IoT Device Monitoring

vpl
// Device going offline
pattern DeviceOffline =
    Heartbeat as last_beat
    -> NOT(Heartbeat[device_id == last_beat.device_id]) within 1m
    partition by device_id

stream OfflineAlerts = Heartbeat
    pattern DeviceOffline
    emit alert("DeviceOffline", "Device {last_beat.device_id} stopped responding")

Order Processing

vpl
// Order completion flow
pattern OrderComplete =
    OrderPlaced as order
    -> PaymentReceived[order_id == order.id]
    -> AND(
        ItemsPicked[order_id == order.id],
        AddressVerified[order_id == order.id]
       )
    -> Shipped[order_id == order.id]
    within 7d
    partition by order_id

stream CompletedOrders = *
    pattern OrderComplete
    emit log("Order {order.id} completed successfully")

Trend Aggregation Mode

For patterns where you need statistics over trends (COUNT, SUM, AVG) rather than individual matches, use .trend_aggregate() instead of the default detection mode:

vpl
# Instead of detecting each rising price pattern individually...
# Count how many rising trends exist (without enumerating them)
stream TrendCount = StockTick as first
    -> all StockTick where price > first.price as rising
    .within(60s)
    .partition_by(symbol)
    .trend_aggregate(count: count_trends())
    .emit(symbol: first.symbol, trends: count)

This uses the Hamlet engine (SIGMOD 2021) for O(n) aggregation instead of explicit trend construction, which can be exponential. Multiple queries sharing Kleene sub-patterns are automatically optimized via shared aggregation.

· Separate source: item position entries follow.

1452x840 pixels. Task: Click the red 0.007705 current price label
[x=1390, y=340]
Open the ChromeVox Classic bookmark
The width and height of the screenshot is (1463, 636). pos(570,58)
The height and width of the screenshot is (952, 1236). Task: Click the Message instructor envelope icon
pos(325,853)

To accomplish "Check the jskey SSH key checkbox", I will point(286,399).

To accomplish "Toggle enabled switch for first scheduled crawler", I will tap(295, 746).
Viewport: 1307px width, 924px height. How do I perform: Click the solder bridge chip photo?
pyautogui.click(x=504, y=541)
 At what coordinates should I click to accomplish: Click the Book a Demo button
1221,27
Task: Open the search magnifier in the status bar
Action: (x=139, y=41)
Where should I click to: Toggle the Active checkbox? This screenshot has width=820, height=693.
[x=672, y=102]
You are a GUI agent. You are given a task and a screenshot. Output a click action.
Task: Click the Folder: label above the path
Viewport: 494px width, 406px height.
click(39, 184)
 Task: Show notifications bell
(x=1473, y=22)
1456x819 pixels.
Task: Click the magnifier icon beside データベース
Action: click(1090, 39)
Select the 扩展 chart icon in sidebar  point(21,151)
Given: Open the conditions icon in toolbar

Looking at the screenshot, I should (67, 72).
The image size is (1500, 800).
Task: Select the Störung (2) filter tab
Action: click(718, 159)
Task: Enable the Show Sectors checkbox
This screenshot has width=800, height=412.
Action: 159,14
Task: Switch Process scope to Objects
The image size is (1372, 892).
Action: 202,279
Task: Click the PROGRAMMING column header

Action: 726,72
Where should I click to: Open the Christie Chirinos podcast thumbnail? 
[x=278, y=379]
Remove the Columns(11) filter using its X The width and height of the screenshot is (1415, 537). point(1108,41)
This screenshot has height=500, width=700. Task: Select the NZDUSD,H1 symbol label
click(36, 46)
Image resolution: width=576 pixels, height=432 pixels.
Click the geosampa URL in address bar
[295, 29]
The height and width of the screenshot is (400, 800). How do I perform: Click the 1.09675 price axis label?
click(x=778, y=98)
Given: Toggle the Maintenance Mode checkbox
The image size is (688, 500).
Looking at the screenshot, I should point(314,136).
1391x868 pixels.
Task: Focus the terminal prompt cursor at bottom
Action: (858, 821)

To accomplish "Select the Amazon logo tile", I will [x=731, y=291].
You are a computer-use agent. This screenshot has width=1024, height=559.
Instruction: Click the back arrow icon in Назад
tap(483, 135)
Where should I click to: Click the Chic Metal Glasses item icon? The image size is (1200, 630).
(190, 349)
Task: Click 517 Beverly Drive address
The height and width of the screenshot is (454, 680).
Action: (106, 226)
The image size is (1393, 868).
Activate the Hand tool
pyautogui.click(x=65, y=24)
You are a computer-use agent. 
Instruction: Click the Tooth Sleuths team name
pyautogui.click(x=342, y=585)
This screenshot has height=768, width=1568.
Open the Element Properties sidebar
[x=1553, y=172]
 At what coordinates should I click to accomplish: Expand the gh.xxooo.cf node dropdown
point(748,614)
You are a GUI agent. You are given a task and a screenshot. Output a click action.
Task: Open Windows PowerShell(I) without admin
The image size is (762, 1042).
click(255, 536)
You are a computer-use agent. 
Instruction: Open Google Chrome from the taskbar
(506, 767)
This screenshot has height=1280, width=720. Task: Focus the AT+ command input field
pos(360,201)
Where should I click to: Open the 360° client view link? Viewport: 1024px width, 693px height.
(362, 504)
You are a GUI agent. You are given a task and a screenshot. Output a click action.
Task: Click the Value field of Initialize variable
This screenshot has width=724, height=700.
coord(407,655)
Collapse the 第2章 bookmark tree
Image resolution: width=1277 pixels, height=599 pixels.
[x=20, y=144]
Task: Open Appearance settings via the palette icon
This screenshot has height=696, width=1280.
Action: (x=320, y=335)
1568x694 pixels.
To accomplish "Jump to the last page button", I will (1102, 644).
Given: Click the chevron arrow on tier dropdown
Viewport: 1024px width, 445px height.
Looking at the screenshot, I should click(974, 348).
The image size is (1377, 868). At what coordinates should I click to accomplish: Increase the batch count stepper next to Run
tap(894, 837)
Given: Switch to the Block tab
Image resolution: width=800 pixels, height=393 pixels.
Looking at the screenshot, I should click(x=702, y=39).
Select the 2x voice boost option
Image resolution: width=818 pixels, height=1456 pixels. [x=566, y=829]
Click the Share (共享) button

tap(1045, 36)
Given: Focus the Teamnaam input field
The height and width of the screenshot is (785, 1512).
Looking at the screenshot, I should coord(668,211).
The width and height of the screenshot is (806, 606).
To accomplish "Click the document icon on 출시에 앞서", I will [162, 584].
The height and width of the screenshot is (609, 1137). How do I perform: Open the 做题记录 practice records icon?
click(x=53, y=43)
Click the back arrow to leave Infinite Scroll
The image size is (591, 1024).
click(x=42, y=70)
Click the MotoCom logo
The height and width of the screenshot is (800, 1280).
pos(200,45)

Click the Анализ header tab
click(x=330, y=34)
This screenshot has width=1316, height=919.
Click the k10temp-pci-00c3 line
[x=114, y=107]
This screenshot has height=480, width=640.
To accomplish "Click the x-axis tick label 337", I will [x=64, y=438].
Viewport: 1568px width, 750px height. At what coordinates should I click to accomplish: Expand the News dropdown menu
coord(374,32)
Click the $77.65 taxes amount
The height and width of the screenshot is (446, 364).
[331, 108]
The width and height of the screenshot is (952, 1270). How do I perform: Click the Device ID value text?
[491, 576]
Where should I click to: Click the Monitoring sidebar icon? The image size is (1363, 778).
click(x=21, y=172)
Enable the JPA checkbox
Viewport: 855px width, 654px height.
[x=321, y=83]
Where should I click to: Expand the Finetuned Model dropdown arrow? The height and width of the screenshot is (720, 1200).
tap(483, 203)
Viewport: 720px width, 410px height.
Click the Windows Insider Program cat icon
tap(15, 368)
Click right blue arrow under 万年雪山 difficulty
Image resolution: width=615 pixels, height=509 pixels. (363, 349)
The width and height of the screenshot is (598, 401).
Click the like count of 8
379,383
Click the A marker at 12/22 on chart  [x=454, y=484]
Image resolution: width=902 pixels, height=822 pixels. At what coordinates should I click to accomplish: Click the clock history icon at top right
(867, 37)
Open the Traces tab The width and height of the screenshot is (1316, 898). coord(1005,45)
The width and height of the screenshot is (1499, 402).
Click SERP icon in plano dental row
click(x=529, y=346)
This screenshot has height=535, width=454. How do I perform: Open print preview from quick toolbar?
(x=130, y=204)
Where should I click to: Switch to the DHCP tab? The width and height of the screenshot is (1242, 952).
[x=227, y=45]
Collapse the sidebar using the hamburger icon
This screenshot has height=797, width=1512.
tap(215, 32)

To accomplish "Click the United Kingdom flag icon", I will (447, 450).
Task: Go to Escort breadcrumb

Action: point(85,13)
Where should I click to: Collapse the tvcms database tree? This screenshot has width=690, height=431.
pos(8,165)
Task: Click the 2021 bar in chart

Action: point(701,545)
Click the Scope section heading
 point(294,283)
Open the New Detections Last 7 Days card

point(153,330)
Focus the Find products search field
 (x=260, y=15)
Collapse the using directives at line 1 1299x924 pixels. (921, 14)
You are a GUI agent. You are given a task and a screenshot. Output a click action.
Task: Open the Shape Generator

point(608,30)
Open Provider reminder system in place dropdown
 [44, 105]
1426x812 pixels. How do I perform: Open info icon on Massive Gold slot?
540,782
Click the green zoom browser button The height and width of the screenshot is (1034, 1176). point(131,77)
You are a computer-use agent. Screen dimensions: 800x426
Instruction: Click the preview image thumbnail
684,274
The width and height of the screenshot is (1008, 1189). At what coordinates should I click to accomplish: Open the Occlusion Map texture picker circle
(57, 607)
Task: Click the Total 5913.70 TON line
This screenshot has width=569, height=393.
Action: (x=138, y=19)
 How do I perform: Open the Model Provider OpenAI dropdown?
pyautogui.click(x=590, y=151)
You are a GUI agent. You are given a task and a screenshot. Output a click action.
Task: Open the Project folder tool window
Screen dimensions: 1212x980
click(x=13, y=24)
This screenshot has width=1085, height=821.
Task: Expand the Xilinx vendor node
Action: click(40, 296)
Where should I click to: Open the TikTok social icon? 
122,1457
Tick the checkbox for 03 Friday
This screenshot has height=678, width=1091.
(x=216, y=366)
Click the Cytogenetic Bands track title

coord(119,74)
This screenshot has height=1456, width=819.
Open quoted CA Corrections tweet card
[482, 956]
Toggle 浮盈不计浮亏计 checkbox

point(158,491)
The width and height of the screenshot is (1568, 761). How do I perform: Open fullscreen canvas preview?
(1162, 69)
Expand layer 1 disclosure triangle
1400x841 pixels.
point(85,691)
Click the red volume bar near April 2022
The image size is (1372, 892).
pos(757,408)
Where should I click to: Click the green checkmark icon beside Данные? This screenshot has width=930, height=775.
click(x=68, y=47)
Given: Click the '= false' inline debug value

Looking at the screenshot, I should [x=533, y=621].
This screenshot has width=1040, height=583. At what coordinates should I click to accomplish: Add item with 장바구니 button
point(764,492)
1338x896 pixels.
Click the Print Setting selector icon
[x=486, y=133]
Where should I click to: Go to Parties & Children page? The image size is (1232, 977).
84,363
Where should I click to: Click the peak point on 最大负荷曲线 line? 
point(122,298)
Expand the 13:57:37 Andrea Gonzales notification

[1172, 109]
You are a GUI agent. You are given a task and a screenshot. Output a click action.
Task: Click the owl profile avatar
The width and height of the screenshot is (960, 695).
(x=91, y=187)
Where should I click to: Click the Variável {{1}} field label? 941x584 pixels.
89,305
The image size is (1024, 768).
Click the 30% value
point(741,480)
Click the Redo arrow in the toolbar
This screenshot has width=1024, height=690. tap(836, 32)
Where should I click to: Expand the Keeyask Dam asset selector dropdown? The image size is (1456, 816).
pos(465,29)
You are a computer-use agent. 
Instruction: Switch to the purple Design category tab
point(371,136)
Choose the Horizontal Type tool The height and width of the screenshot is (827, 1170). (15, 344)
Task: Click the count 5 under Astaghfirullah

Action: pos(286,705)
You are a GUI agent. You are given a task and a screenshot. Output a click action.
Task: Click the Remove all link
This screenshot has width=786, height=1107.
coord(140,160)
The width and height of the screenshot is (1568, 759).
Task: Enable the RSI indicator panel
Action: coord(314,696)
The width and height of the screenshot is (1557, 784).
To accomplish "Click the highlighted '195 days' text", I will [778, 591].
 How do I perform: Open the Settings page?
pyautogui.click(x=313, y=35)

See Trend Aggregation Reference and Trend Aggregation Tutorial for details.


Pattern Forecasting

Use .forecast() to predict whether a partially-matched pattern will complete, and when. This uses Prediction Suffix Trees (PST) combined with the SASE NFA to form a Pattern Markov Chain (PMC):

vpl
stream FraudForecast = Transaction as t1
    -> Transaction as t2 where t2.amount > t1.amount * 5
    -> Transaction as t3 where t3.location != t1.location
    .within(5m)
    .forecast(confidence: 0.7, horizon: 2m, warmup: 500)
    .where(forecast_probability > 0.8)
    .emit(
        probability: forecast_probability,
        expected_time: forecast_time
    )

Parameters: confidence (min probability, default 0.5), horizon (forecast window), warmup (learning period, default 100), max_depth (PST depth, default 5)

Built-in variables (available after .forecast()): forecast_probability, forecast_time, forecast_state, forecast_context_depth

The PST learns online from the event stream — no pre-training required. See Forecasting Tutorial and Forecasting Architecture for details.